Aasir Mikell Davis had three part-time jobs: Forever 21, BJ’s Wholesale and an Amazon warehouse. His mother, Rovella Davis, worked for the state and encouraged him to apply for a full-time clerical position, which offered good benefits more stability.
The plan was for him to go into work with his mom, fill out an application, and take the train home.
“All of the ladies fell in love with him,” Rovella said. “He had breakfast with us, and he was running errands and taking selfies. He stayed the entire day at my job with me.”
But it didn’t work out the way they planned. Fifteen days later, on Oct. 23, 2015, Aasir was shot and killed in West Kensington at an intersection that Rovella had just passed through a few minutes earlier. He was 20 years old.
“The entire office was in an uproar because they got to know this kid that day,” she said. “If it hadn’t been for the one day he went to work with me, they would have been sad for me, but they knew him for themselves. They got to see how sweet he was.”

Aasir and his mother Rovella, taken the day he went into work with her.
Aasir was born May 19, 1995 in Philadelphia. He was a twin; his sister Cierra was born three minutes before. He also had another sister, Ascia, who is eight years older.
“He was a unique kid with a huge imagination,” Rovella said. “He grew up around girls, and my oldest daughter was like a second mom to him. He was very sweet, very sensitive, very affectionate.”

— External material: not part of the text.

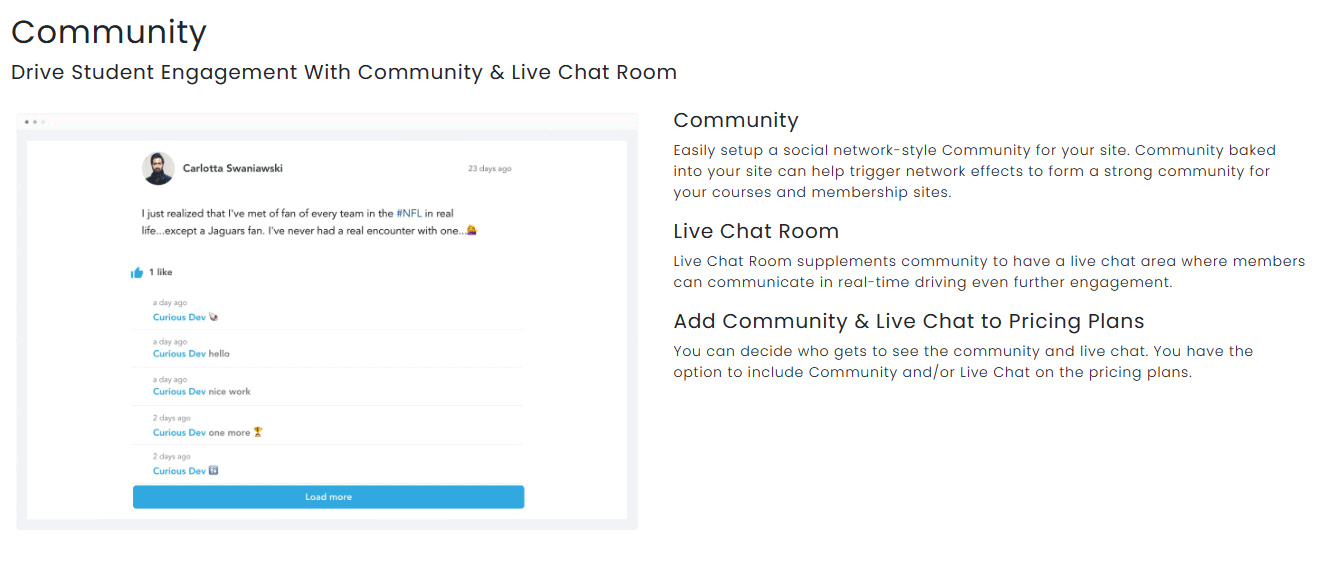Click the large Community page title
Image resolution: width=1317 pixels, height=563 pixels.
[109, 32]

He would show kindness to kids who were bullied, and he once asked Rovella if she would buy dinner for a homeless man who was outside an all-you-can-eat Chinese buffet.
Aasir graduated from Edison High School in 2014. While in high school, he was a certified lifeguard and worked at public and private pools in and around the city.
He was a natural athlete, Rovella said. He was a runner and was focused on taking care of his body and eating healthily like his idol, Malcolm X, with whom he shares a birthday.
Rovella laughed as she remembered her son’s playful side. He’d tickle her feet while she was napping, then hide. She once asked him to wash the dishes before she got home. She walked in and found him staring at the dishes, which were still dirty, insisting she had told him to “watch the dishes.”
She had a close relationship with her son. He would often call her and vent about whatever was on his mind at the time, then he’d stop abruptly and say, “Enough about me, mom. How are you?”
They had in-depth conversations, too.
“We had lots and lots of long talks,” she said. “We’d talk about the real world and life and how people are, and about how you should be your best self whether someone was looking or not. That’s very important because it’s not so much what other people think of you, it’s what you think of you and what God thinks of you.”
He also shared a tight bond with his sister Ascia, who helped to raise him. They were best friends, she said.
“We loved to play basketball together and I taught him how to drive,” Ascia said. “Everything he knew how to do, he learned it from me.”
She added: “He was a standup guy, very smart, really solid. His mentality was above a lot of adults out there. He had the potential to be someone great one day.”
Both Ascia and Cierra named their kids after Aasir. Cierra had a son a few weeks before her brother died and named him Jayden Aasir. Ascia had a daughter 10 months ago and named her Sunnie Skye, after Rovella’s nickname for Aasir, Sonny.
Ascia’s wife Victoria described her brother in law as “the image of a real man. He treated the women around him with respect and love.”
Aasir’s homicide is unsolved. The City of Philadelphia is offering up to a $20,000 reward for the arrest and conviction of the person responsible. Anonymous tips can be submitted by calling the Citizens Crime Commission at 215-546-TIPS.
Although Rovella hopes her son’s case is solved, she said nothing will bring him back.
“It would bring me some form of comfort to know the person who hurt my child can’t hurt anyone else, but who knows what brought him to that,” she said. “I can’t even hate him.”
Aasir’s photograph is included on a billboard near the Girard Point Bridge along with the photos of 25 other victims whose murders are unsolved. The billboard project, organized by officials at Every Murder is Real Healing Center, is called “Speak for the 26.”